**GIVEN EXERCISE**
Pick out every line in the records below that contains the string "resolution" and copy each one. Case counts.

• • • • •

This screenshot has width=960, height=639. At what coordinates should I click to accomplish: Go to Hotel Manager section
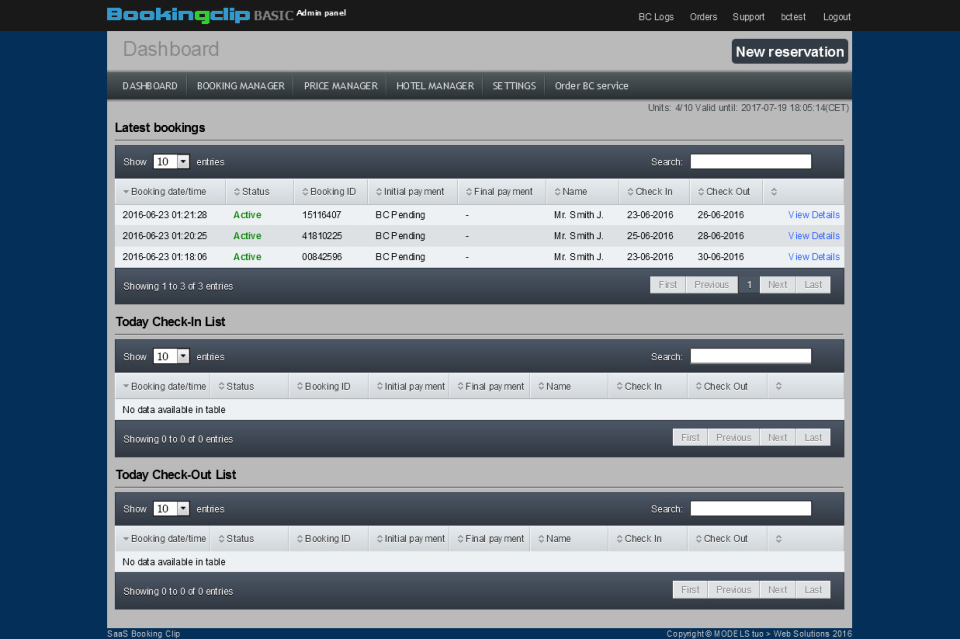pos(435,86)
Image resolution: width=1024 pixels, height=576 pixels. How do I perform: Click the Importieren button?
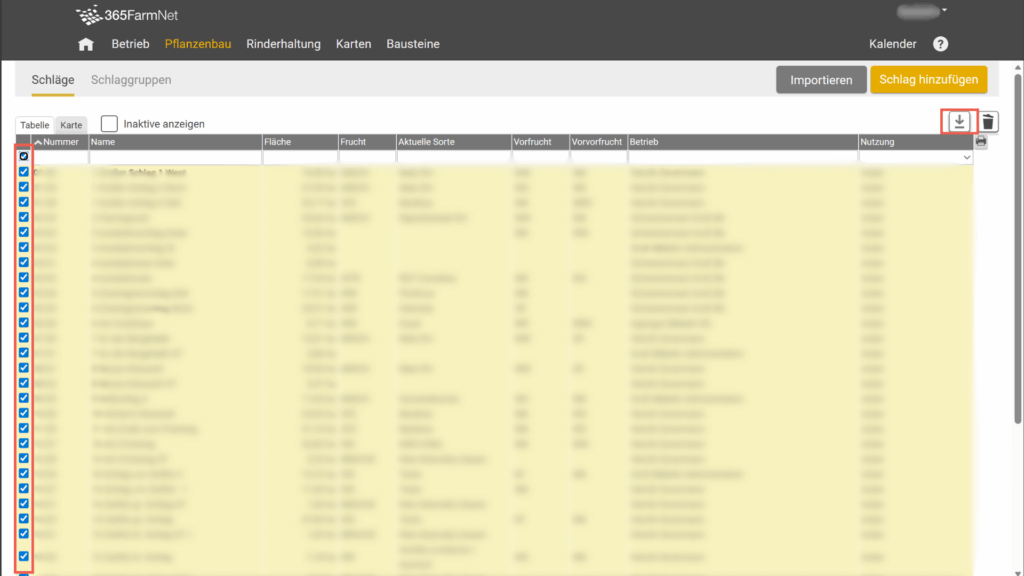tap(821, 80)
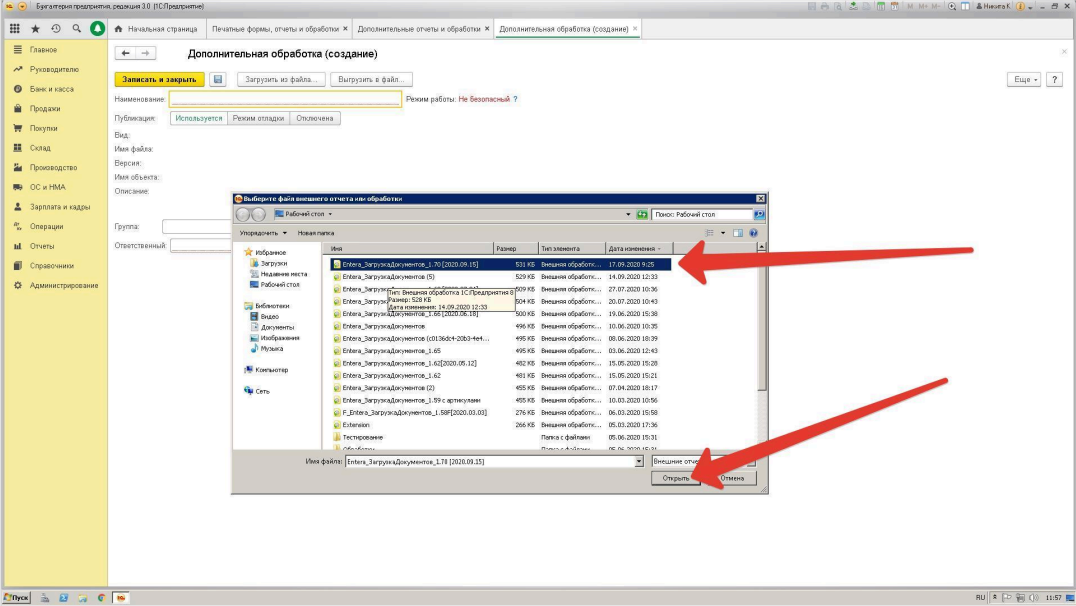Click the floppy disk save icon
This screenshot has width=1076, height=606.
[218, 80]
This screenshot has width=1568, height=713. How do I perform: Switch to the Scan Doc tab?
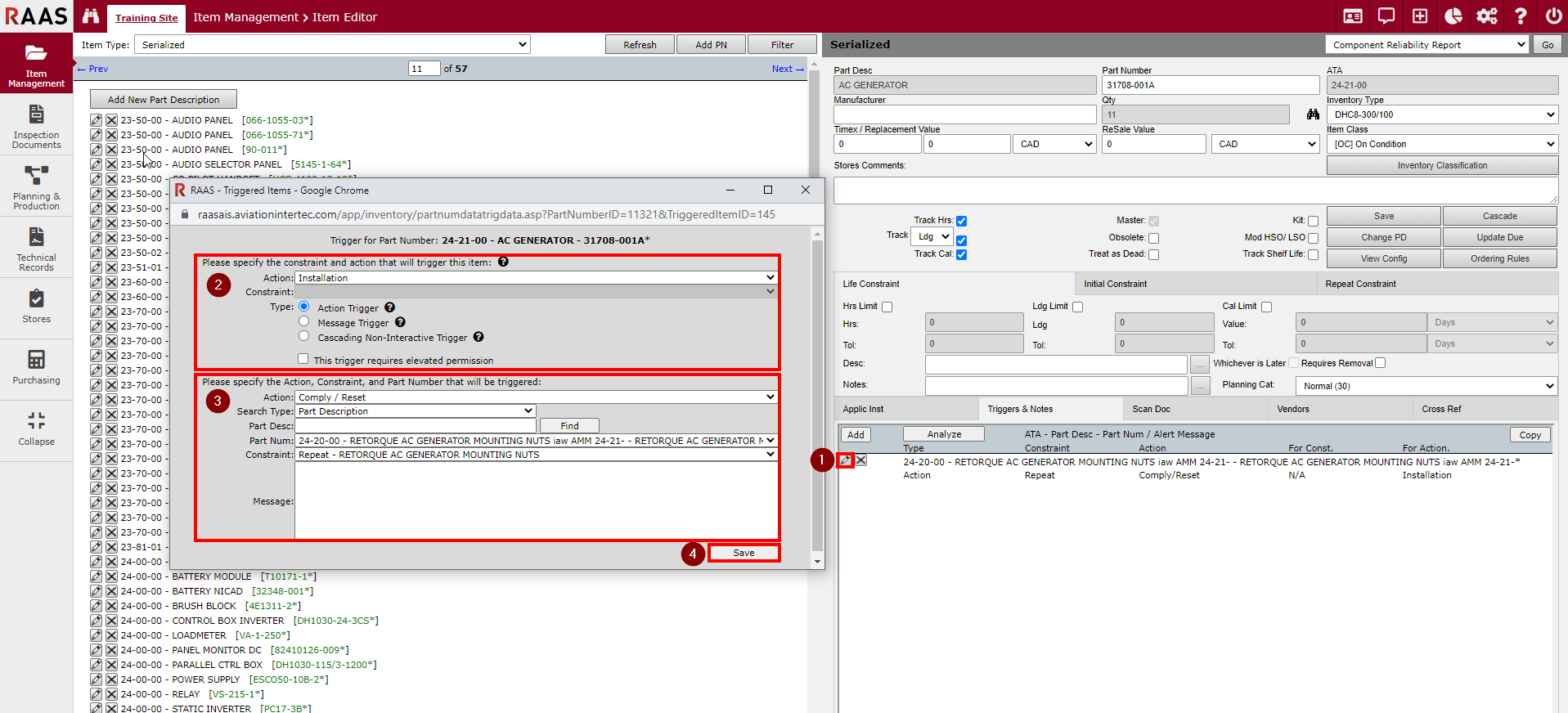coord(1151,409)
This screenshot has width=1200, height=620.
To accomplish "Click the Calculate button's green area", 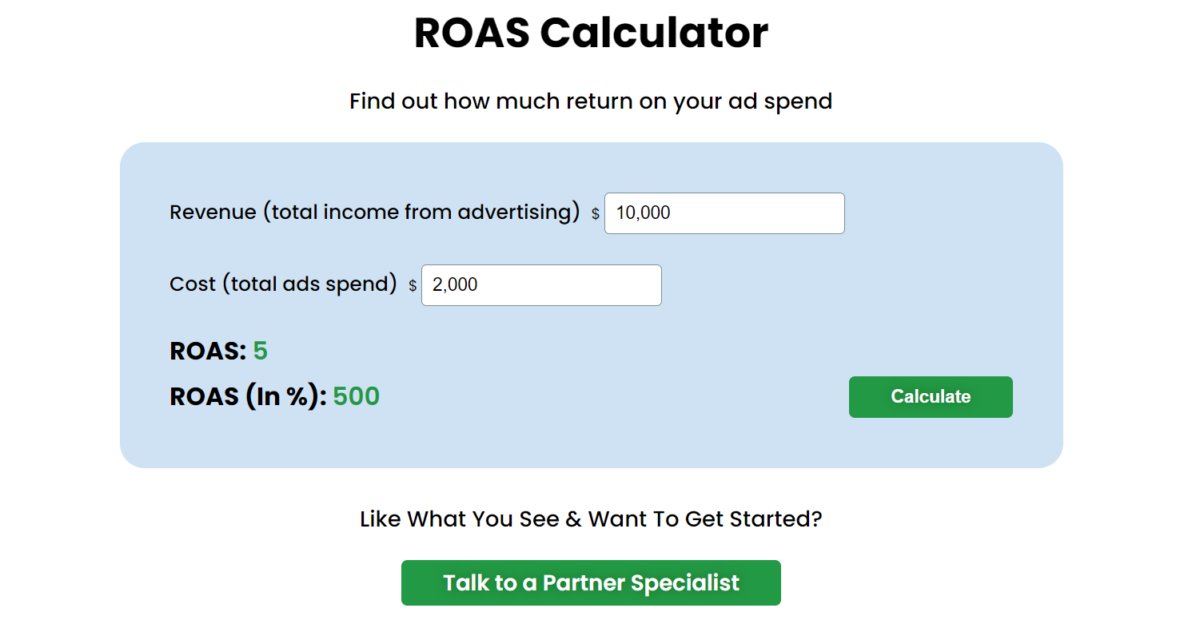I will point(930,396).
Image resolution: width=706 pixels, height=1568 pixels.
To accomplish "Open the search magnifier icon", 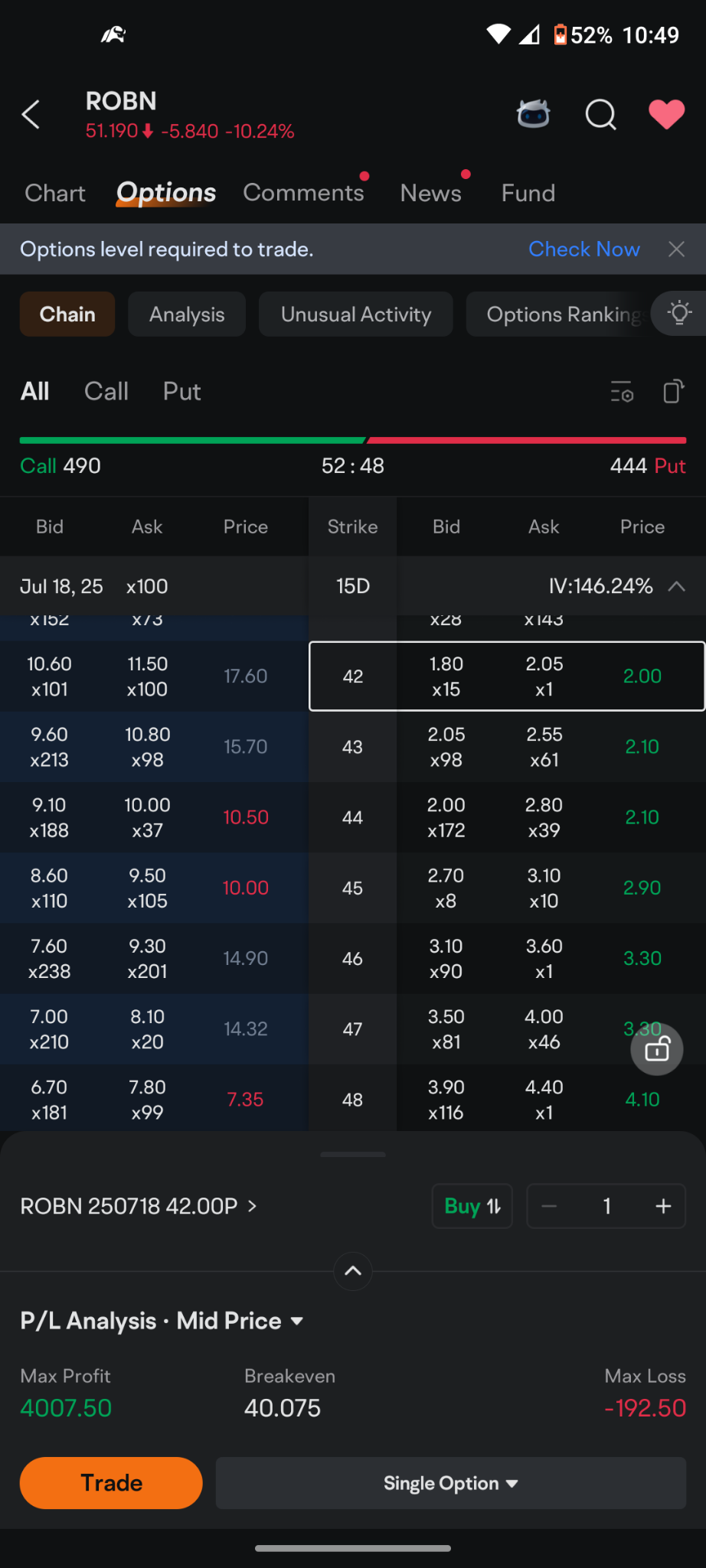I will tap(601, 115).
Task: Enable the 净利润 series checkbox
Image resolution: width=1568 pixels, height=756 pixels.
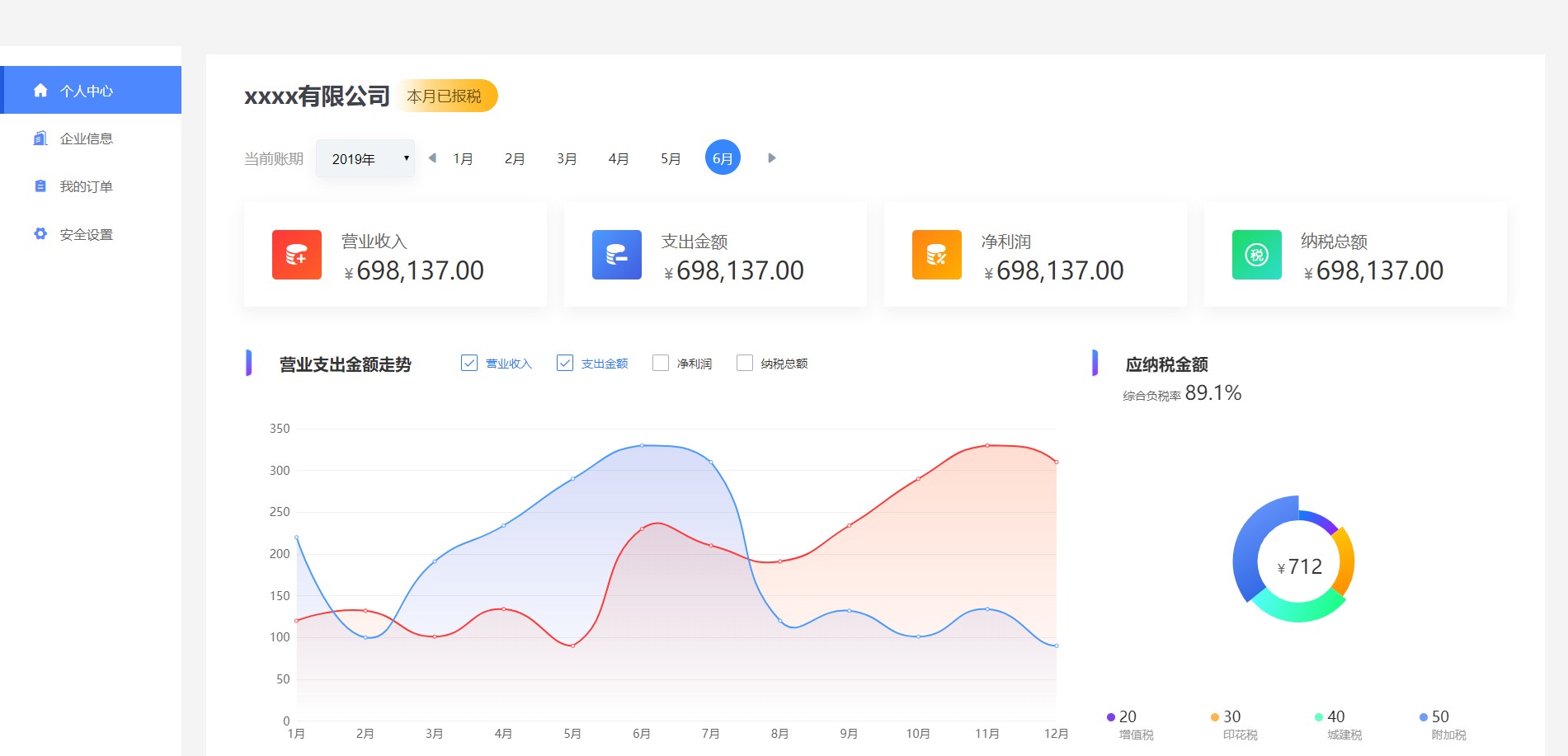Action: tap(660, 363)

• • • • •

**ANSWER TO THIS TASK**
Image resolution: width=1024 pixels, height=576 pixels. How do I perform: Click the Importieren button?
Image resolution: width=706 pixels, height=1568 pixels.
Image resolution: width=1568 pixels, height=756 pixels.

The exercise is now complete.